Speaker: Dr. Lucian Ivan, Computational Fluid Dynamics Postdoctoral Fellow and Lecturer, University of Waterloo

Title: High-performance computational methods for partial differential equations (PDEs) with application to space-physics flows

Abstract: Accurate, efficient and scalable computational methods are highly desirable for large-scale scientific computing applications, especially for problems exhibiting spatial and temporal multi-resolution scales, non-trivial geometries and complex boundary conditions (BCs). For global magnetohydrodynamics (MHD) modelling of space-physics problems, high-performance approaches could significantly reduce the grid requirements, thereby enabling more affordable yet accurate predictions of large-scale space-weather phenomena. Key challenges encountered relate to providing solenoidal magnetic fields, accurate discretizations on spherical domains, capturing of MHD shocks, and implementing accurate BCs.

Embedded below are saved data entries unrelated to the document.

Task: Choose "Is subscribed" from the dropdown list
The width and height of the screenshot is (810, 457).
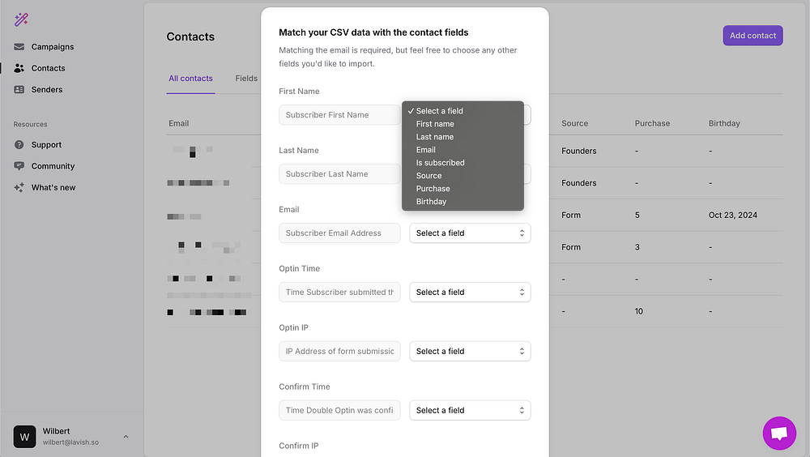Action: pyautogui.click(x=440, y=163)
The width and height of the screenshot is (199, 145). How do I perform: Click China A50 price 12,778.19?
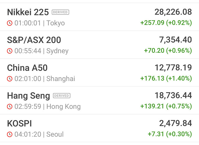[x=173, y=68]
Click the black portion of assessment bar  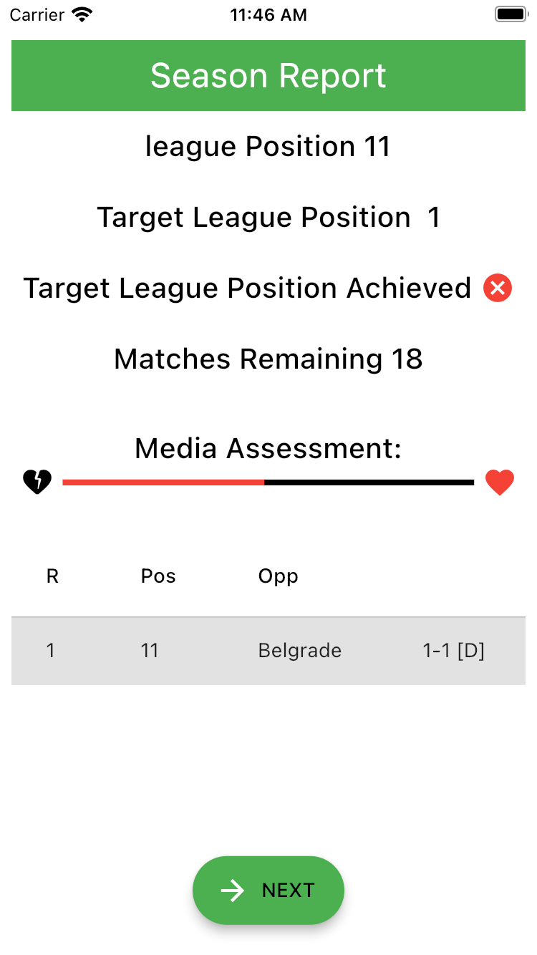click(369, 483)
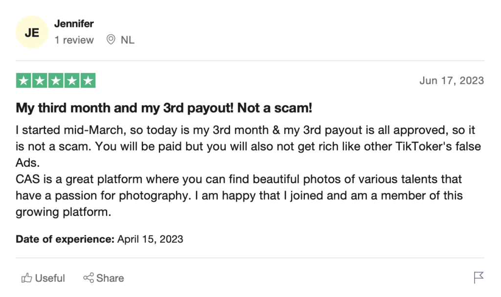Screen dimensions: 501x297
Task: Click the second green rating star
Action: tap(40, 81)
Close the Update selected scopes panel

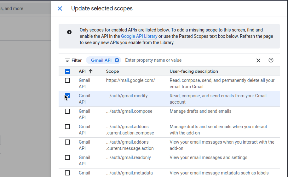tap(60, 9)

This talk gives an overview of a high-order finite-volume discretization procedure in combination with a parallel solution-adaptive algorithm for the numerical simulation of physically complex flows. The focus is on the challenges, development and application to conservation laws pertaining to space physics, in particular to MHD for space plasma flows. Discretization of spherical geometries is performed with cubed-sphere grids, which have recently gained popularity for simulations in a variety of application domains such as climate and weather modelling, and magna/mantle dynamics. Numerical results to demonstrate the accuracy and capability of the multidimensional high-order, solution-adaptive, cubed-sphere computational framework are presented. Extensions to unstructured grids and other applications are also discussed.